## Synthetic Onboarding Dataset Generation

This notebook generates a synthetic dataset to simulate client onboarding behavior 
for a B2B software context.

The dataset is intentionally biased to reflect common operational realities:
- Clients are often low to medium in technical capability
- Onboarding ownership is frequently unclear
- Founder involvement compensates for missing processes
- Poor enablement increases friction and delays time-to-value

The purpose of this dataset is analytical, not predictive.


In [None]:
import pandas as pd
import numpy as np

RANDOM_SEED = 42
NUM_CLIENTS = 120

np.random.seed(RANDOM_SEED)


###  Encoded Bias Assumptions

This synthetic dataset encodes the following assumptions:

1. Most clients are not highly technical.
2. Onboarding ownership is undefined more often than defined.
3. Founder involvement increases when ownership is unclear.
4. Missing documentation leads to repeated questions and higher support demand.
5. Early scope clarification reduces post-onboarding friction.
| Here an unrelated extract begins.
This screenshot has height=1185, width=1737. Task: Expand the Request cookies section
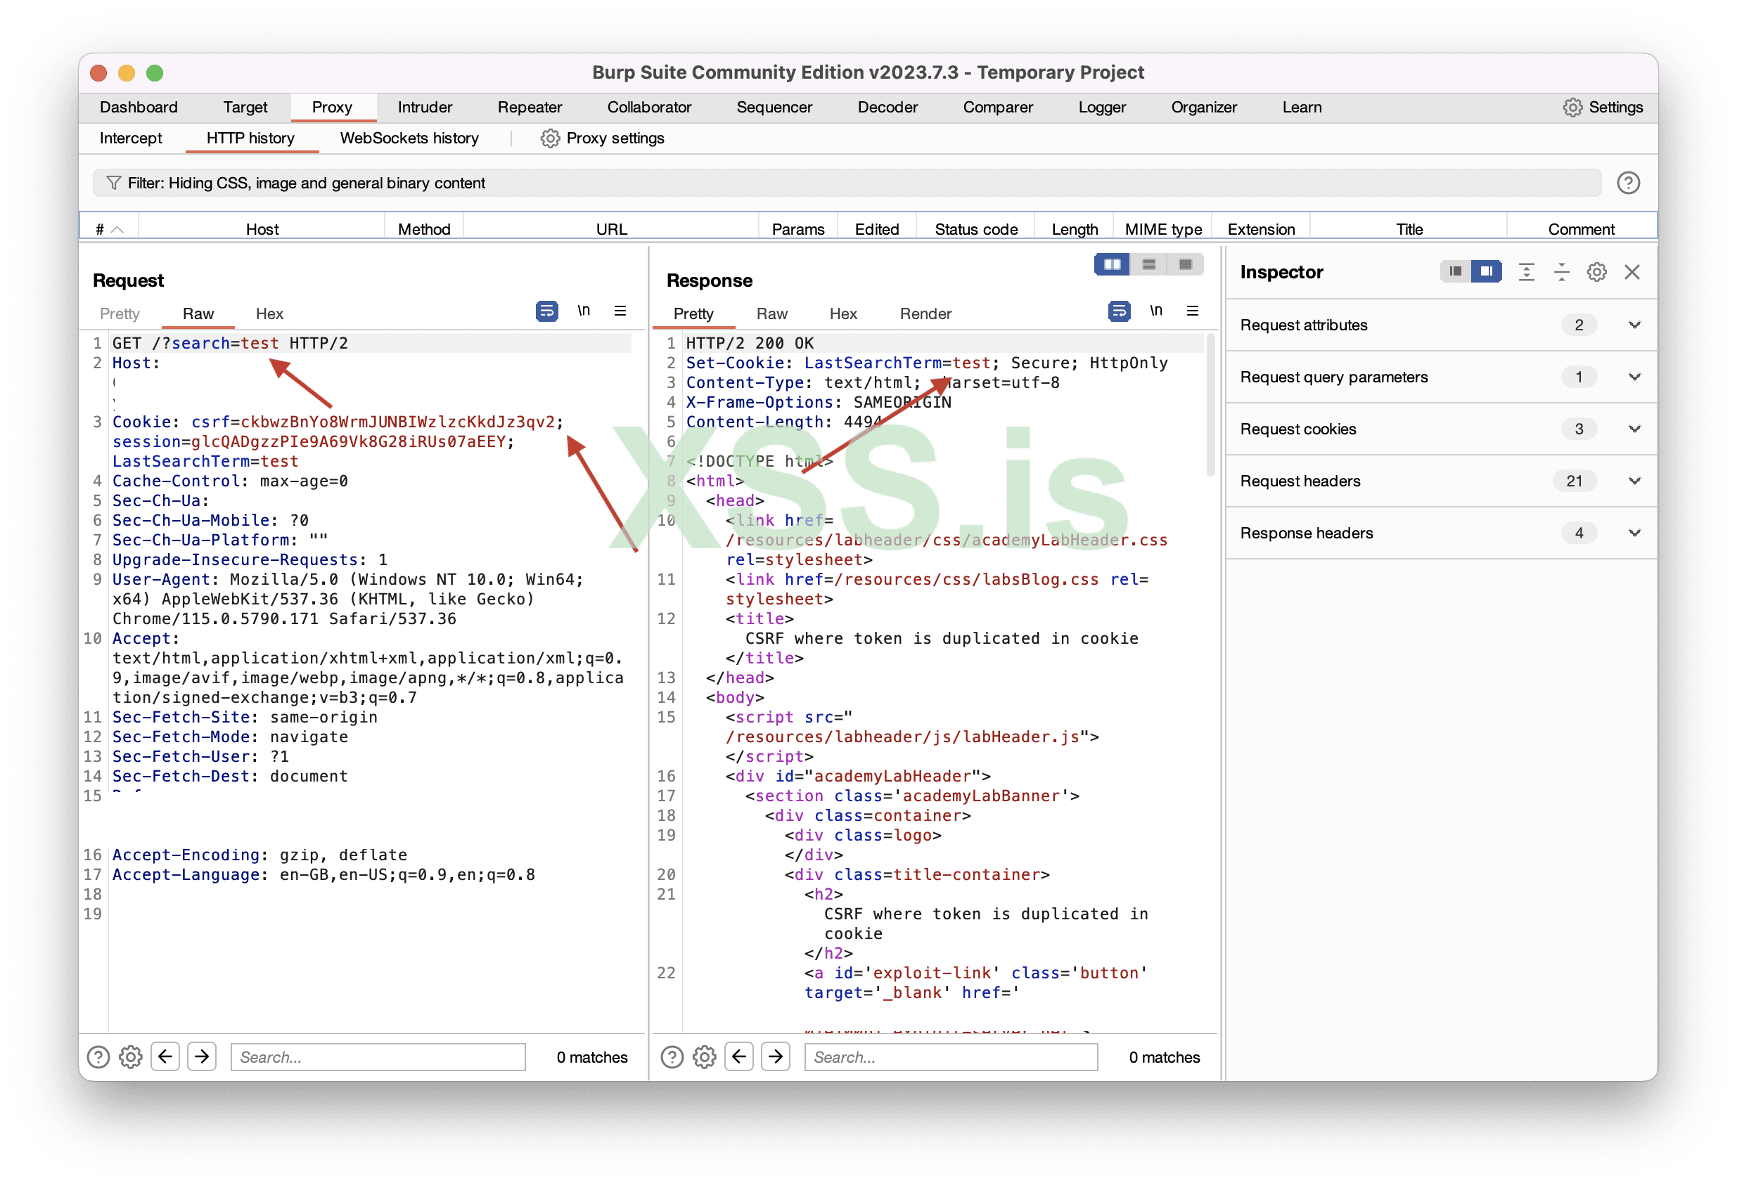1634,429
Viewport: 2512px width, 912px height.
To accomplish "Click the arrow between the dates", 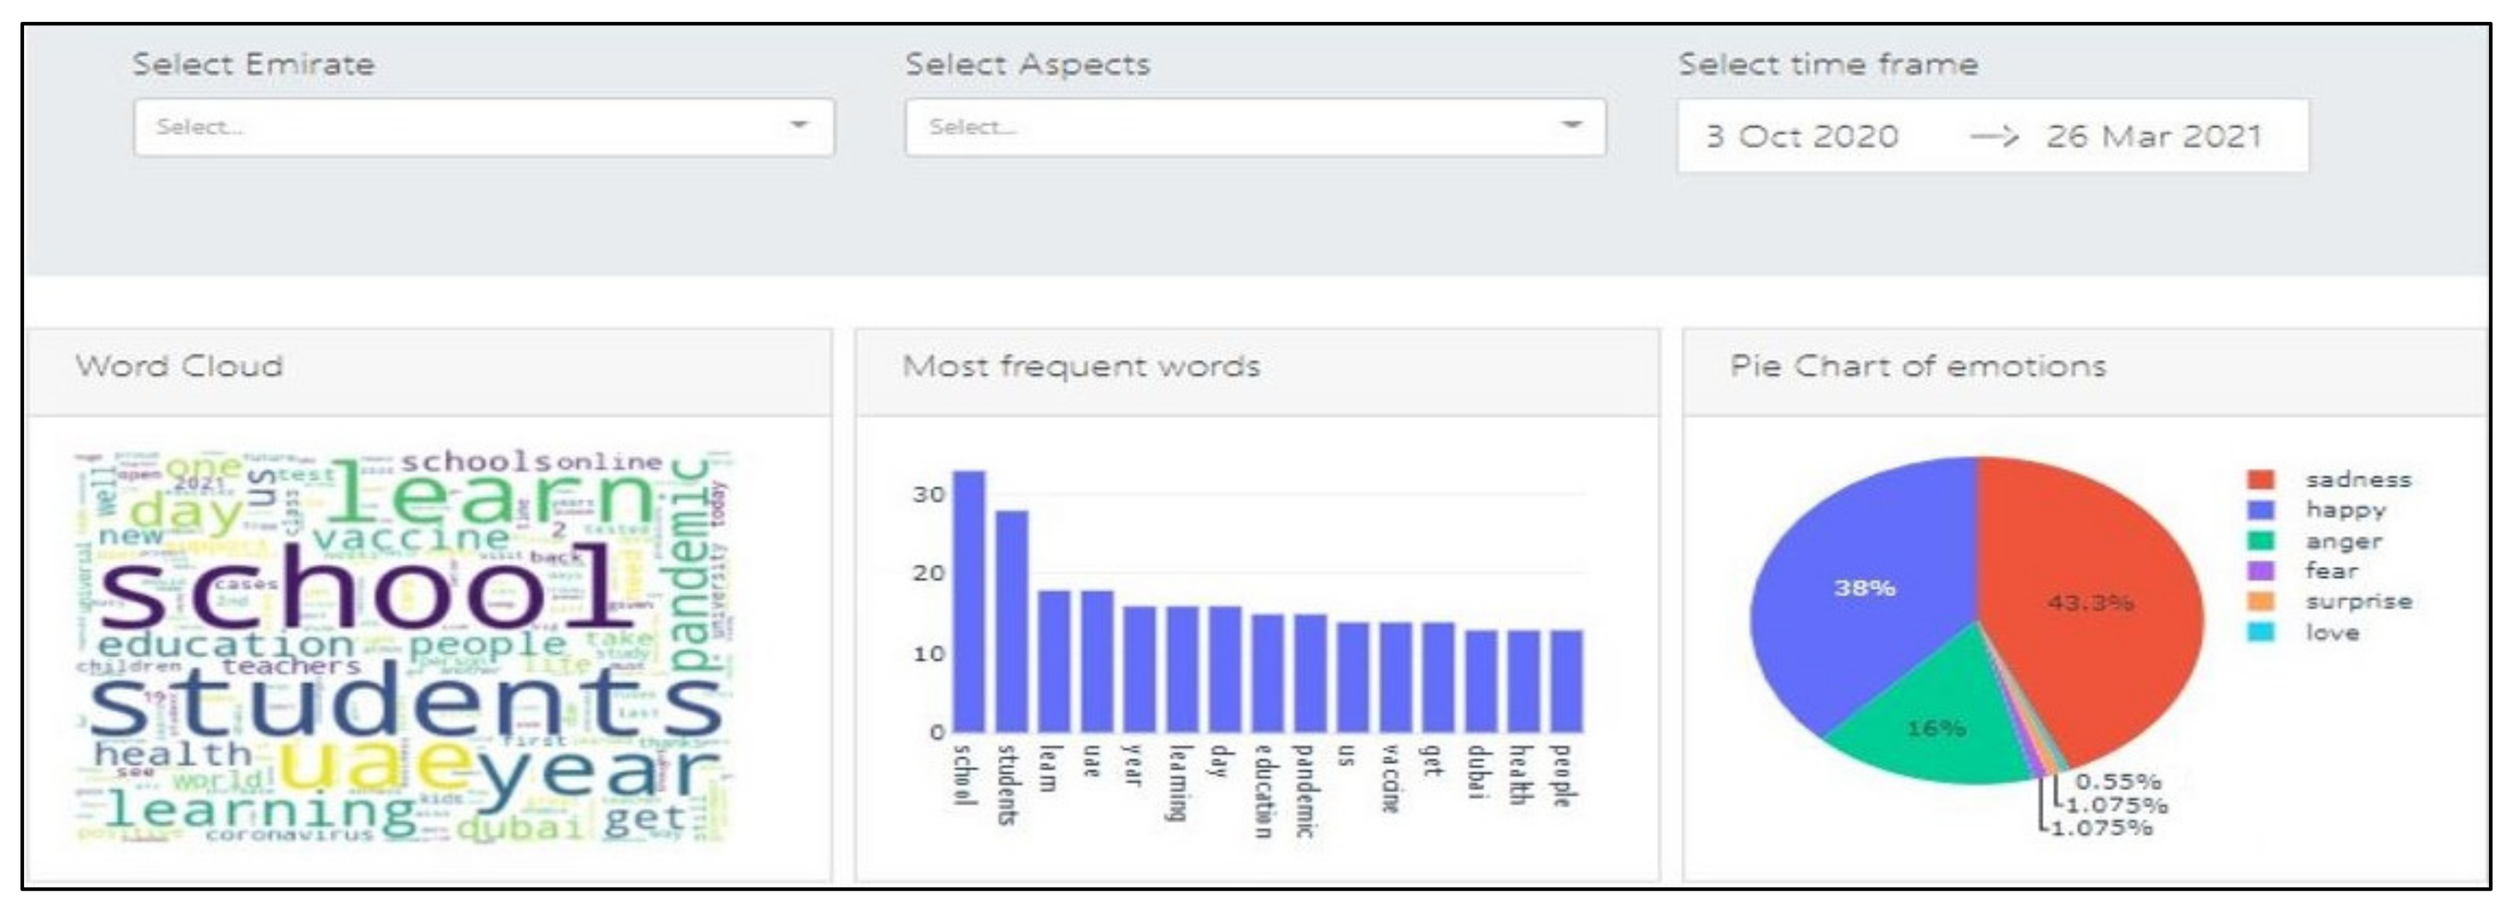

These assumptions reflect operational patterns observed in early-stage and mid-scale B2B teams.


In [None]:
def generate_client_technical_level():
    return np.random.choice(
        ["Low", "Medium", "High"],
        p=[0.45, 0.35, 0.20]
    )

def generate_owner_defined():
    return np.random.choice(
        ["Yes", "No"],
        p=[0.4, 0.6]
    )

def generate_founder_involvement(owner_defined):
    if owner_defined == "No":
        return "Yes" if np.random.rand() < 0.7 else "No"
    return "No"


In [None]:
records = []

for i in range(1, NUM_CLIENTS + 1):
    technical_level = generate_client_technical_level()
    owner_defined = generate_owner_defined()
    founder_involved = generate_founder_involvement(owner_defined)

    documentation_provided = np.random.choice(["Yes", "No"], p=[0.45, 0.55])
    recorded_walkthrough = (
        "Yes" if documentation_provided == "Yes" and np.random.rand() < 0.6 else "No"
    )

    single_source_of_truth = (
        "Yes" if documentation_provided == "Yes" and np.random.rand() < 0.4 else "No"
    )

    scope_constraints_discussed_early = np.random.choice(["Yes", "No"], p=[0.45, 0.55])

    repeat_questions = (
        np.random.poisson(2)
        + (3 if documentation_provided == "No" else 0)
        + (2 if technical_level == "Low" else 0)
    )

    support_requests_30_days = (
        np.random.poisson(1)
        + (2 if scope_constraints_discussed_early == "No" else 0)
        + (2 if repeat_questions > 4 else 0)
    )

    onboarding_calls = np.random.randint(2, 7) + (2 if founder_involved == "Yes" else 0)
    onboarding_duration_days = onboarding_calls * np.random.randint(2, 5)

    scope_changes_post_onboarding = (
        "Yes"
        if scope_constraints_discussed_early == "No" and np.random.rand() < 0.65
        else "No"
    )

    time_to_first_value = (
        onboarding_duration_days
        + support_requests_30_days * 2
        + (5 if technical_level == "Low" else 0)
    )

    onboarding_satisfaction = max(
        1,
        min(
            5,
            5
            - (1 if documentation_provided == "No" else 0)
            - (1 if scope_changes_post_onboarding == "Yes" else 0)
            - (1 if repeat_questions > 5 else 0),
        ),
    )

    records.append({
        "client_id": f"C{i:03d}",
        "client_technical_level": technical_level,
        "onboarding_owner_defined": owner_defined,
        "founder_involved": founder_involved,
        "number_of_onboarding_calls": onboarding_calls,
        "onboarding_duration_days": onboarding_duration_days,
        "documentation_provided": documentation_provided,
        "recorded_walkthrough_available": recorded_walkthrough,
        "single_source_of_truth": single_source_of_truth,
        "scope_constraints_discussed_early": scope_constraints_discussed_early,
        "scope_changes_post_onboarding": scope_changes_post_onboarding,
        "repeat_questions_count": repeat_questions,
        "support_requests_first_30_days": support_requests_30_days,
        "time_to_first_value_days": time_to_first_value,
        "onboarding_satisfaction_score": onboarding_satisfaction,
    })


In [None]:
df = pd.DataFrame(records)

df.to_csv(
    "synthetic_onboarding_data.csv",
    index=False
)

df.head()


###  Notes on Limitations

- This dataset is not representative of all B2B onboarding contexts.
- Relationships are intentionally simplified.
- Biases are introduced consciously to support exploratory analysis.

Future iterations may rebalance distributions or introduce industry-specific effects.